The first of these areas: the hips and a movement called a hip hinge.
One of the most common areas we see significant limitations in mobility is in the hips. This is an area where a lack of mobility can potentially cause a widespread cascade of problems. Simply put, the hips are designed to allow large ranges of motion and moving well at the hip joint is essential. Looking at this from a performance lens, the hips are the most powerful joint in the body, and the hip hinge is the most powerful movement pattern we can perform. It allows us to move into positions which can help reduce stress to structures such as the spine and knees, among many others.
Own the hip hinge and you have mastered a critical piece of foundational movement which you can build upon, not only to create resilience but performance. Think of it as the chassis of a car or the base of a pyramid, on which more specific work will be built. If you don’t own this movement you are missing out on….well you get the idea….its all in the hips.

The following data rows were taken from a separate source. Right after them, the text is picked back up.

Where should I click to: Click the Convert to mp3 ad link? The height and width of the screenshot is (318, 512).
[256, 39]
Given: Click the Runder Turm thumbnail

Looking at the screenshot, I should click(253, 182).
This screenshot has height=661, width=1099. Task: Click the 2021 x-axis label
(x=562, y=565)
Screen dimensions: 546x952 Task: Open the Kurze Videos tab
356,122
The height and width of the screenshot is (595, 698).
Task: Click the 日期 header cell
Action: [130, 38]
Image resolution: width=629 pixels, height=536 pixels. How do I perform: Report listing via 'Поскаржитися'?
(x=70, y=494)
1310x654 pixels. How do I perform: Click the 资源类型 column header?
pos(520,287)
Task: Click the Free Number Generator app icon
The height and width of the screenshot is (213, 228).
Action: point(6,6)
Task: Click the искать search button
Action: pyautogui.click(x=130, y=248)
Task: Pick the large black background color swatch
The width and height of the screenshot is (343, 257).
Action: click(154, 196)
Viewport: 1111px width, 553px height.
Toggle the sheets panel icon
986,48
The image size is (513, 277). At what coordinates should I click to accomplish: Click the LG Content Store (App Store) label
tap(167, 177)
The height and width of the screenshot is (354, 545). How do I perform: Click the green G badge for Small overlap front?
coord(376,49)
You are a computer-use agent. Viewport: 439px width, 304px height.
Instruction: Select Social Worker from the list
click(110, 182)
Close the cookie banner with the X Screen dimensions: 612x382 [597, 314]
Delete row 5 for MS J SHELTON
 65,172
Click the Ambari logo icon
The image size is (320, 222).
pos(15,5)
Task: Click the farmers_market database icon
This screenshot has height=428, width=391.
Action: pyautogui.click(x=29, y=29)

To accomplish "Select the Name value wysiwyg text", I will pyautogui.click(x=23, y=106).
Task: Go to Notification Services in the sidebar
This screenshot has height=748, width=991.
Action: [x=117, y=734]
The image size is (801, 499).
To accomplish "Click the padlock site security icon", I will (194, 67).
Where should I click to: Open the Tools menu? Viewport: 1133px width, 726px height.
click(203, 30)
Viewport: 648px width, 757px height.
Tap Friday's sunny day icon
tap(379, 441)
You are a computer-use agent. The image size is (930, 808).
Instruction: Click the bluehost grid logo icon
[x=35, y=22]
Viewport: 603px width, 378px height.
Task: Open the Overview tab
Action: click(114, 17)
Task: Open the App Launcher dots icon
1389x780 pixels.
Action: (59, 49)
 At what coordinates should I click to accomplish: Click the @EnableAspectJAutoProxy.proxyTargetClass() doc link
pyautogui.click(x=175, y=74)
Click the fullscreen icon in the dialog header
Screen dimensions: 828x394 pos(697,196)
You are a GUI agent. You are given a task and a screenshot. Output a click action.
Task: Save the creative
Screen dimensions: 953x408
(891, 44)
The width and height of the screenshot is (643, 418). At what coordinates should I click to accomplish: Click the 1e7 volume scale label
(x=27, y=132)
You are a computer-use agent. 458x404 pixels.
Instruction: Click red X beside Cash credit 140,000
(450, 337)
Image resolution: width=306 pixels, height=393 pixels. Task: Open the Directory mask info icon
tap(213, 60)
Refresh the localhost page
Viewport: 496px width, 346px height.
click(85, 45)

First we start with some strategies to improve hip mobility. Go through this progression and finish with practicing the hip hinge movement to help lock it the mobility and become proficient with the movement. Use it or lose it is the name of the game here!
Posterior Hip Rocking
Active Spiderman Stretch
The Hip Hinge
Putting it all together now using the hip hinge to access the hip musculature. It can take some time and repetition to get this right. Here are a few simple things to keep in mind when learning this movement.
- Push your butt back! Not down, like a squat, but back. Very fundamental difference.
- Keep a very slight knee bend. (In the video I could argue there is even a bit to much knee bend).
- You should feel your hamstrings tighten up.
- Slowly work away from the wall to get deeper into the hinge. When you find the point where you ALMOST tip backwards that is where you want to do repetitions of the hinge.
- Do 3 rounds of 10.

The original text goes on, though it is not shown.